Start of TEXT PASSAGE

ANOREXIA NERVOSA & TREATMENT
Definition: What is "Anorexia nervosa"?
Anorexia nervosa is a psychiatric disorder that describes an eating disorder, which is characterized by body image distortion & low body weight due to an obsessive fear of becoming fat or gaining weight. People with anorexia nervosa usually control their body weight by voluntary vomiting, purging, starving, extreme exercise & other weight control measures, such as taking diuretic drugs & diet pills. It usually affects adolescent females & only 10% of anorexia nervosa patients are male. Anorexia nervosa is an extremely complex disorder, involving neurobiological, sociological & psychological components.
Treatment: How to Treat "Anorexia nervosa"?
Since Anorexia nervosa can be fatal, the first line of treatment is weight gain. In serious cases of Anorexia nervosa, patients can be forced to hospital treatment. However, most cases of Anorexia nervosa can be treated as outpatients with treatments assigned by a physician, a psychiatrist & other mental health professionals.

End of TEXT PASSAGE
Start of THE DATA

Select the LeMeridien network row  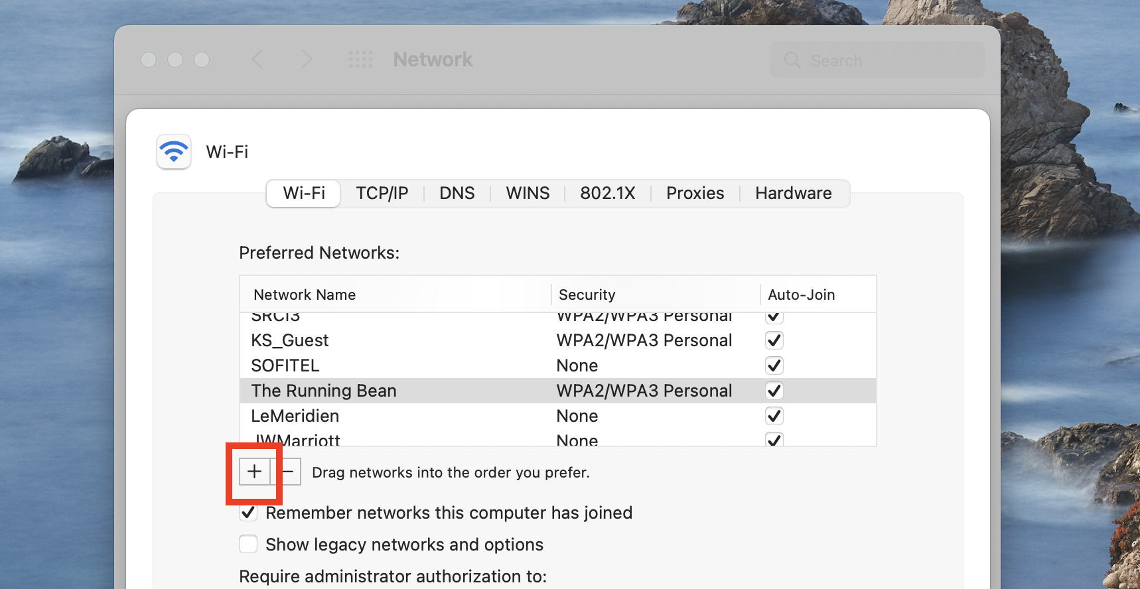[558, 416]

End of THE DATA

• TASK GOAL: Turn the paragraph of the anorexia nervosa text beginning "Anorexia nervosa is a psychiatric disorder" into a bulleted list that keeps its main facts. The data that comes after the text on anorexia nervosa is separate material unrelated to it.

• FINISHED EXERCISE:
- Anorexia nervosa is a psychiatric eating disorder marked by body image distortion and low body weight, driven by an obsessive fear of becoming fat or gaining weight.
- People with it usually control their weight by voluntary vomiting, purging, starving, extreme exercise, diuretic drugs, diet pills and other measures.
- It usually affects adolescent females; only 10% of patients are male.
- It is an extremely complex disorder with neurobiological, sociological and psychological components.